• Work instructions:
Copy the lines of the records word for word, starting with the line that contains "You are a GUI" and going on through the line that contains "The image size is (923, 732).".
··········
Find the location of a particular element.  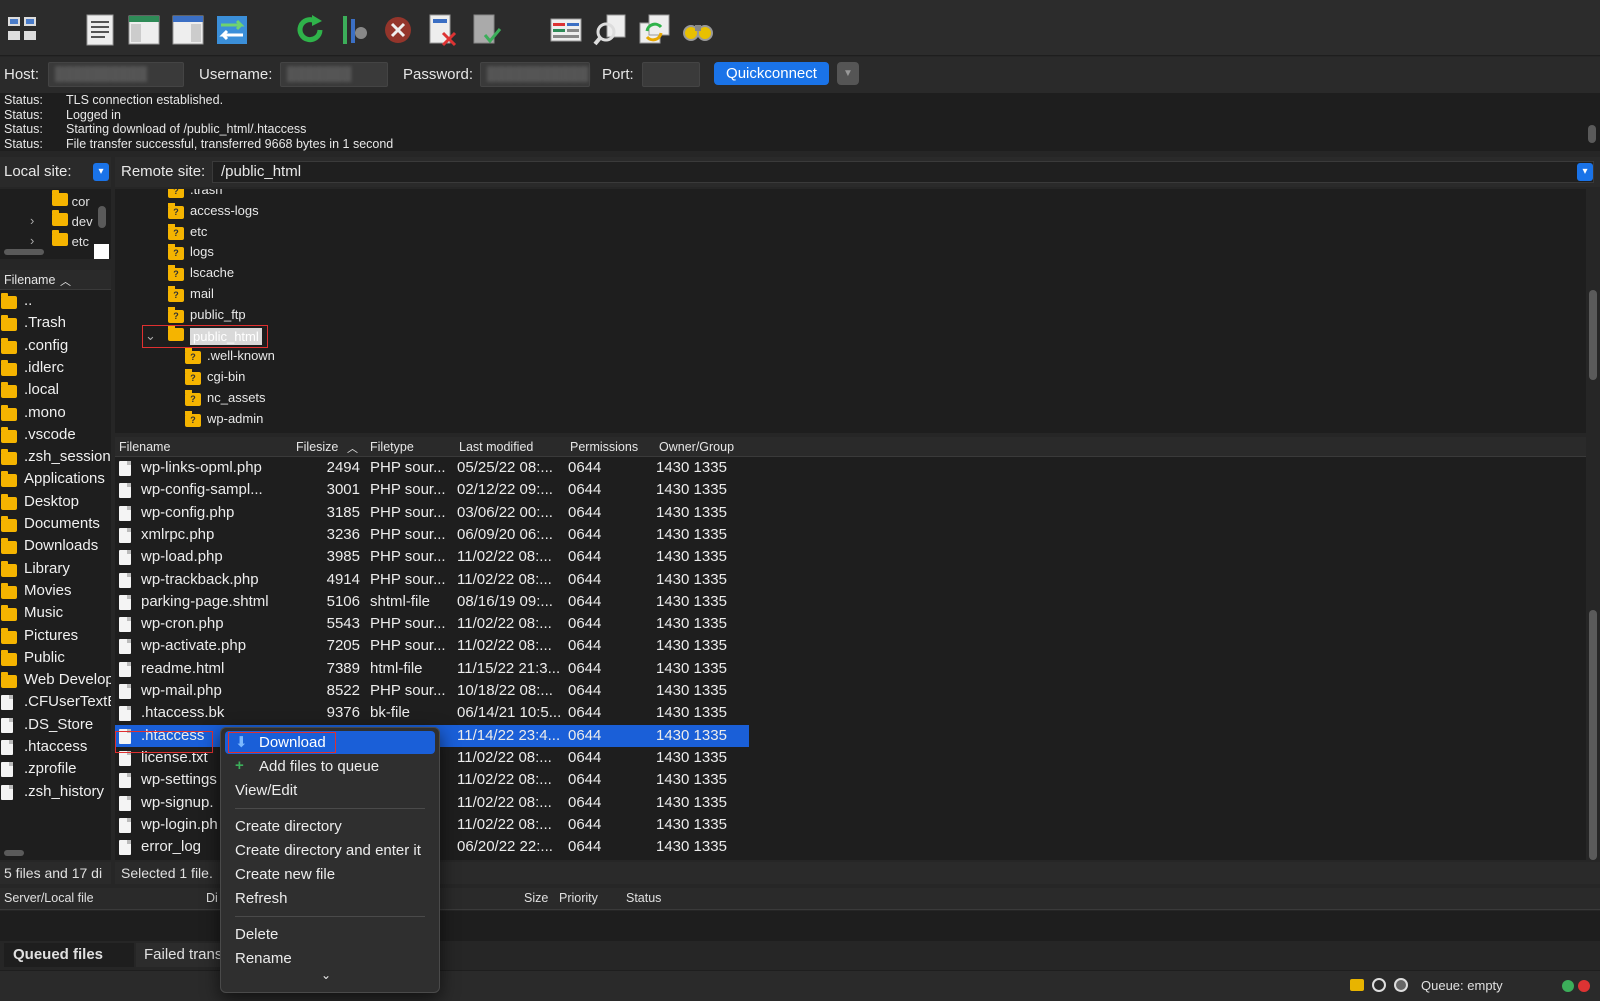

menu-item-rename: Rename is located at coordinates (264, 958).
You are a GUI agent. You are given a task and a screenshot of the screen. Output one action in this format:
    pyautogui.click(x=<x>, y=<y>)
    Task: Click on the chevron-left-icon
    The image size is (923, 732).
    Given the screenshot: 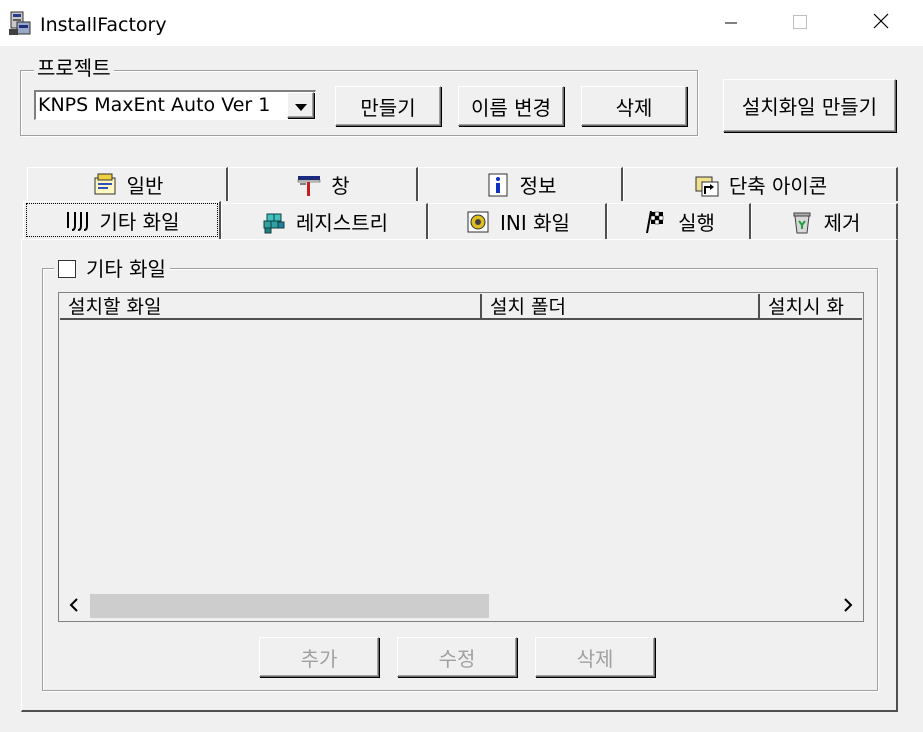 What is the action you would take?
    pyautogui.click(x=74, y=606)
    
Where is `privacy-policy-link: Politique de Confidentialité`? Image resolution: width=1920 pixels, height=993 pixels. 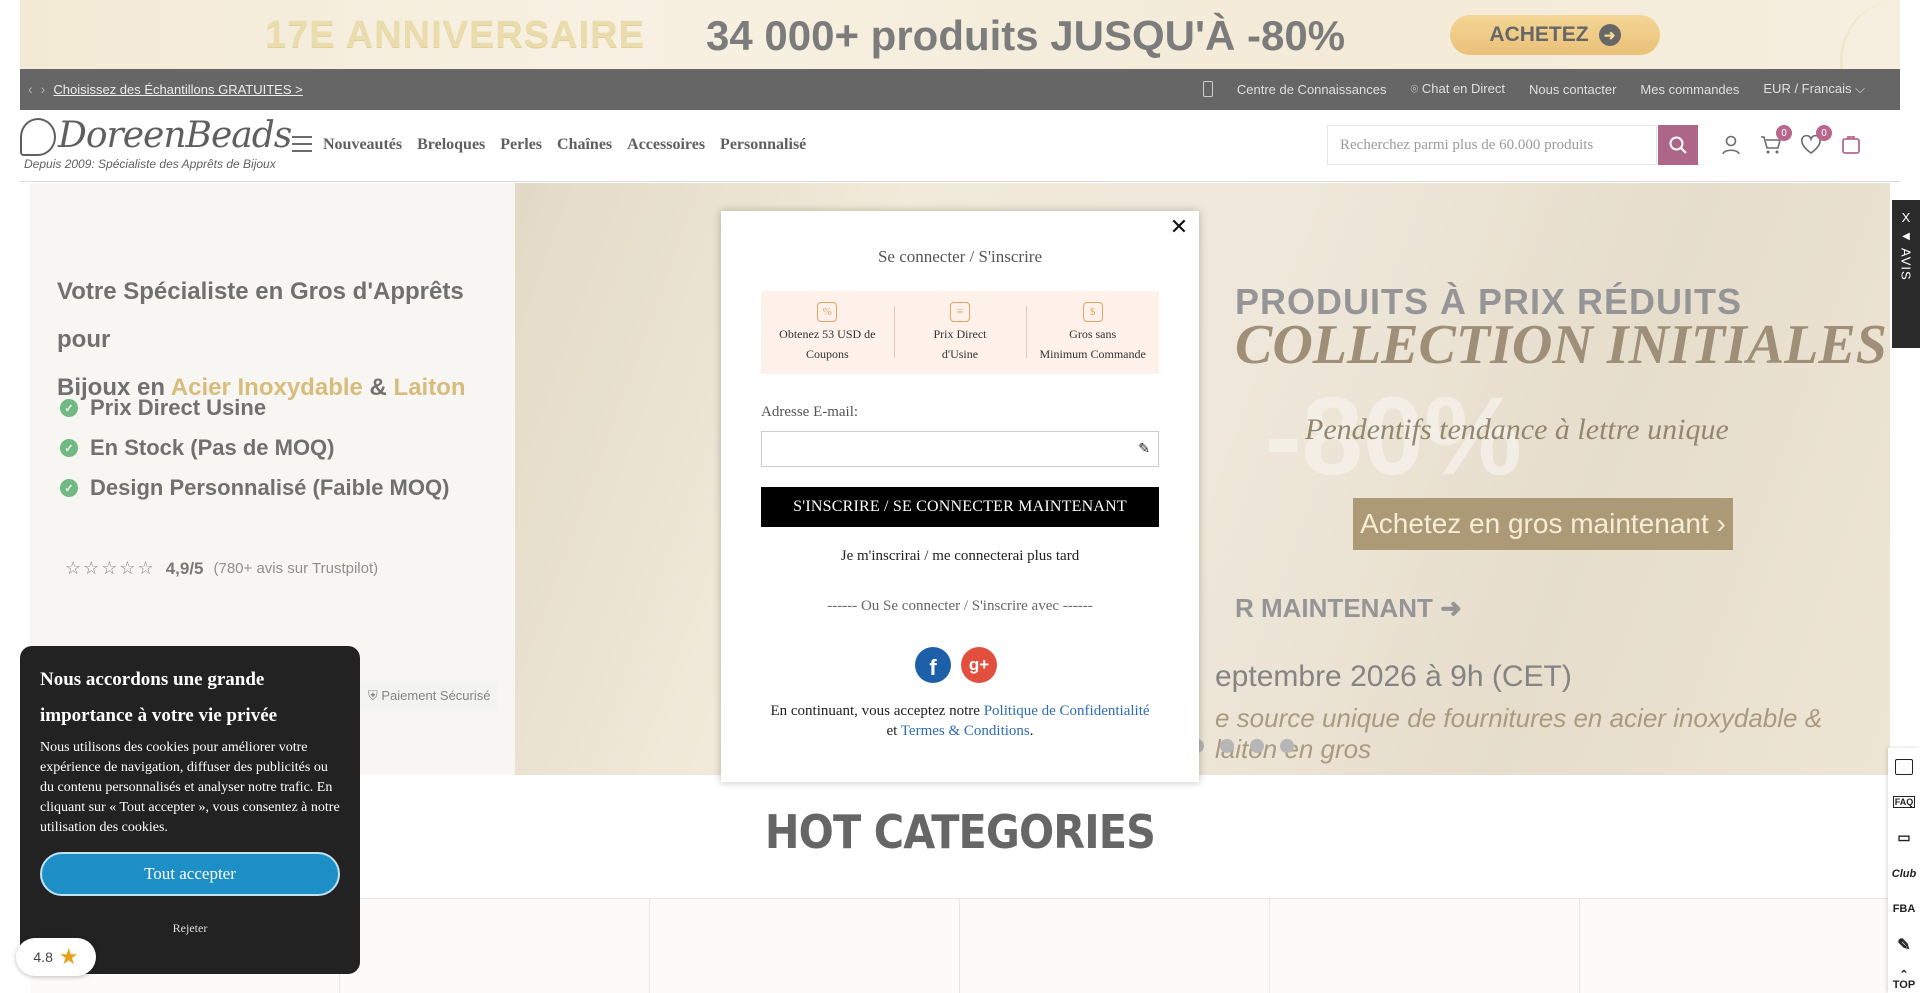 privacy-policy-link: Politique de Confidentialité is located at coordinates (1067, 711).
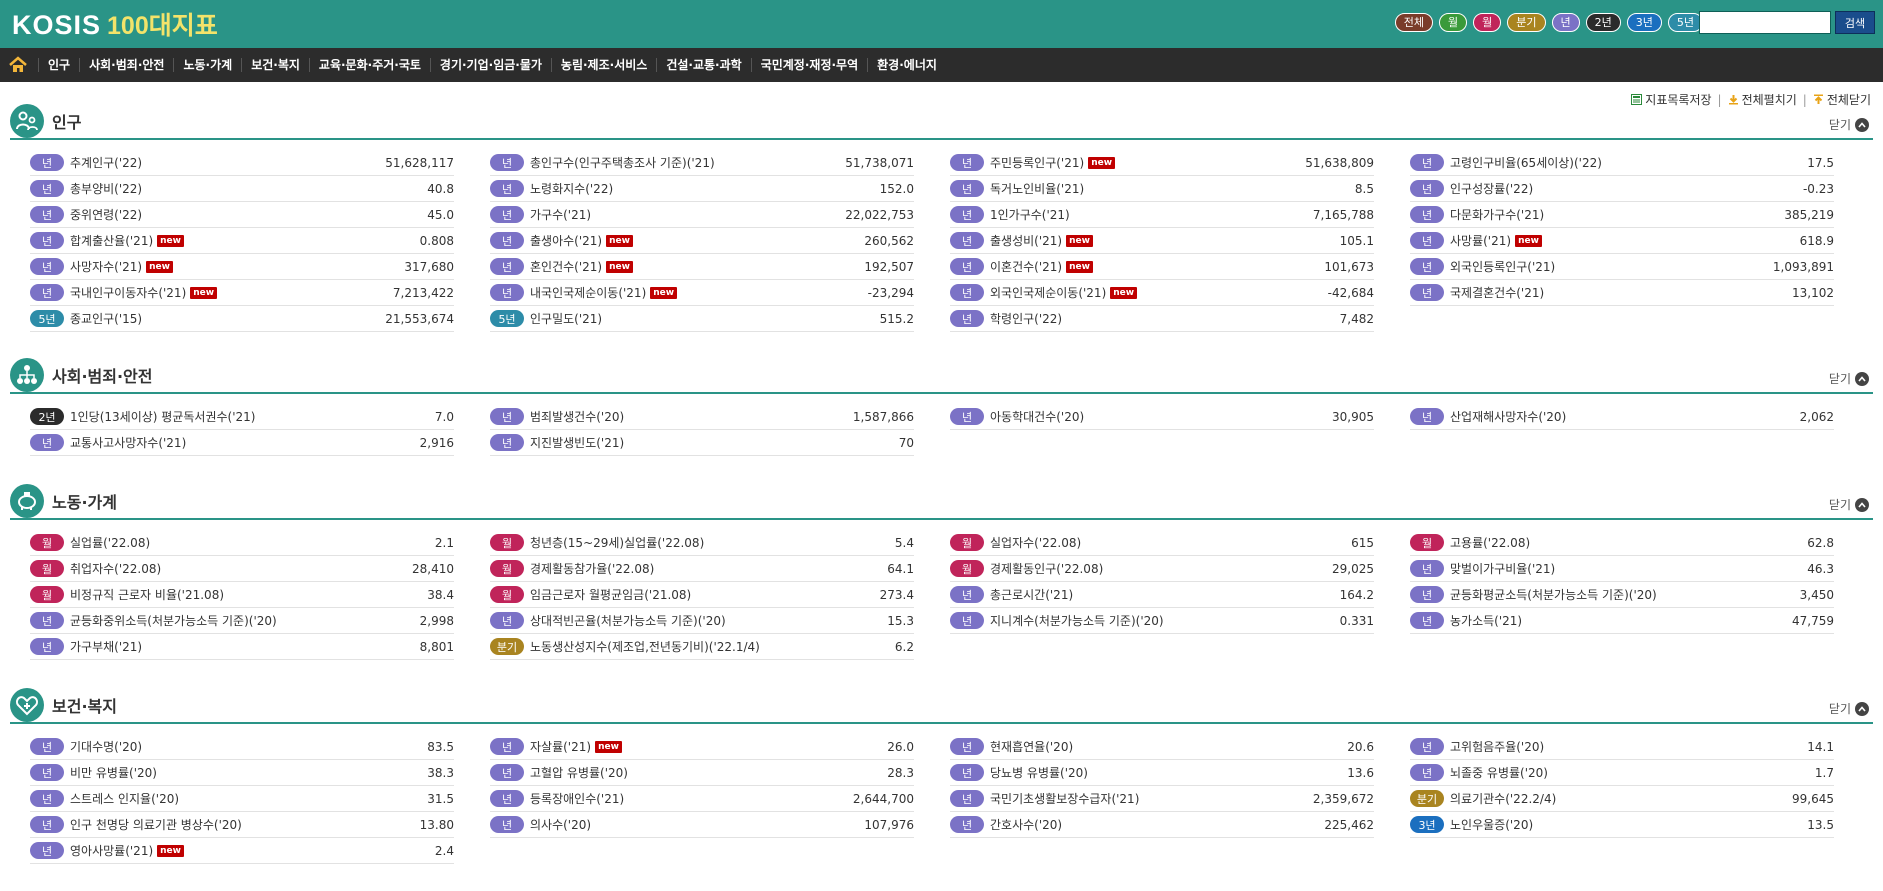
··········
• Answer to this exercise:
You are a GUI agent. You are given a task and a screenshot of the screen. Output one action in this format:
    pyautogui.click(x=<x>, y=<y>)
    Task: Click on the chevron-left-icon
    The image size is (923, 732).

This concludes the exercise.